FIRST PERSON - Alex Magno - The Philippine Star

The European Central Bank (ECB) kept to its schedule of interest rate hikes despite growing signs of distress in the banking sector. This week, the ECB raised its policy rates by half a percentage point even as banking giant Credit Suisse needed a $53-billion loan from the Swiss National Bank to stabilize its position.

Before the fund infusion, Credit Suisse stocks dropped by 30 percent after reporting certain “weaknesses” in its finances. This 167-year-old banking institution could hardly be called a “small” bank. It is the second biggest Swiss lender and has been described as a “global systemically important bank.” In short, it is too big to fail.

Across the Atlantic, a regional US bank, First Republic, received a $30-billion infusion from a consortium of large banks to support its financial position. This is after Silicon Valley Bank and Signature Bank collapsed days before.

The consortium of big banks appeared to have been pressured by the US government to lend money to First Republic to help the regional bank stave off a potential bank run. Its stock price dropped sharply the preceding days after reporting that it had lent out more money than it took in deposits.

The banks that failed or had to be rescued did so for very different reasons. One witty publication called the sequence of bank troubles a “crisis of coincidence.” Nevertheless, the spate of stories about troubled banks is keeping investors jumpy.

Suddenly the global banking system appears shaky just as the possibility of a painful economic recession this year looms. Should a recession happen, banks will be burdened with large volumes of loanable funds for which there is a scarcity of borrowers. The saga of banking travails just goes on and on.

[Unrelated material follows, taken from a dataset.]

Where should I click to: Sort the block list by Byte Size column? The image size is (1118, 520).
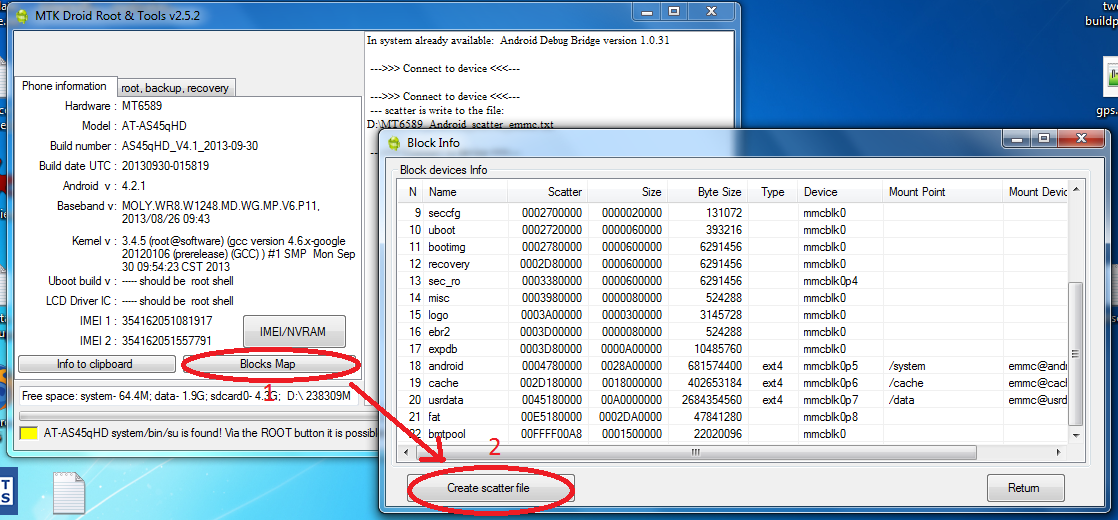719,192
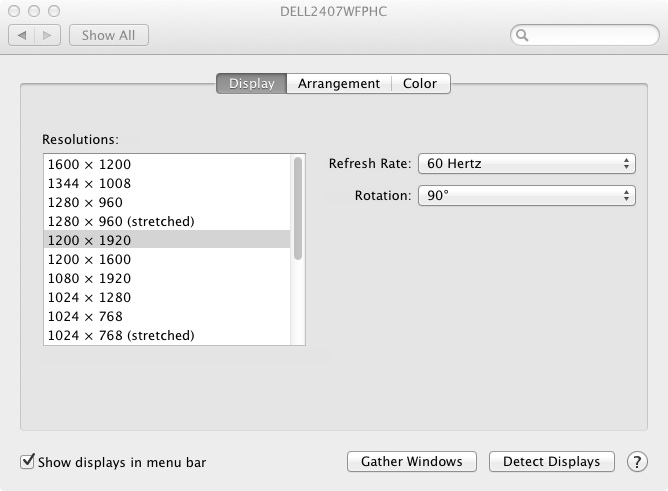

So seriously have anxieties risen that the Bankers Association of the Philippines found it necessary to issue a statement that our domestic banking system remains stable and no Filipino bank holds any exposure to the collapsed US banks. Of course. But the fact that such a statement even had to be issued underscores the level of concern among depositors, companies and investors.

Next week, the US Fed will announce interest rate decisions. For a moment, there was some expectation the US authority might moderate its interest rate hike decision in the face of two bank failures attributable to the effects of a high interest rate regime.

More recent indications, however, point to the US Fed remaining as hawkish as ever. Taming inflation remains its paramount concern, just as the ECB maintains. “We are not waning on our commitment to fight inflation,” says ECB president Christine Lagarde. “The determination is intact.”

Our own BSP closely tracked US Fed interest rate decisions the past year of rapid rate escalations. Should the US Fed maintain its hawkish posture, expect the BSP to do the same. The central banks are trying not to appear rattled by the recent string of bank failures.

Instead of backing off from their aggressive interest rate strategy, the central banks have opted to establish funding facilities to rescue banks that might be pushed to distress by the high interest rate environment. To this end, the US Fed set up a new liquidity facility to support banks.

Should the BSP hew closely to the hawkish positions adopted by US and European central banks, it might be wise to adopt the same strategy of establishing a liquidity facility to ensure our financial institutions are not unduly rattled by unexpected events. That is a most prudent thing to do – if it is at all possible to do so.

It does not help, however, that the BSP is considered under-capitalized, given the size of the financial institutions it is supposed to regulate. The Philippine government is pursuing contradictory policies in this regard. On one hand, government is trying to raise BSP capitalization. On the other hand, proposed legislation setting up something called the “Maharlika Investment Fund” (MIF) will take money from the BSP to capitalize the envisioned fund.

We might be dazzled by the fact that the BSP holds about $100 billion in gross international reserves. It might seem our central bank has ample liquidity. Given the size of our financial system, $100 billion can easily evaporate in the event of a serious crisis. That amount is not even enough to effectively defend our currency’s exchange rate.

The MIF is a fancy idea whose time has not yet come. Given the present turbulence in the global financial system, the BSP needs to hold on to its cash to troubleshoot whatever problems might break out.

This will not be an easy year. A global recession looms. The war in Ukraine may result in aggravated tensions.

Banks almost always build impressive facades for their head offices to convey the strength of their business. But the truth is, banks are highly susceptible institutions. They tend to catch whatever virus is in the air.

At the first hint of trouble, depositors rush to take their money out. The rush is much quicker with social media and electronic banking.

When recession hits, the banks lose borrowers and are stuck with unusable funds. That reflects badly in their numbers.

When regulators act too slowly or find themselves with only limited means to address liquidity issues, banks are fast to sink. We saw this in the recent spate of bank closures and rescues.

There is simply no substitute for strong central banks whose financial strength is matched by adept regulatory responses.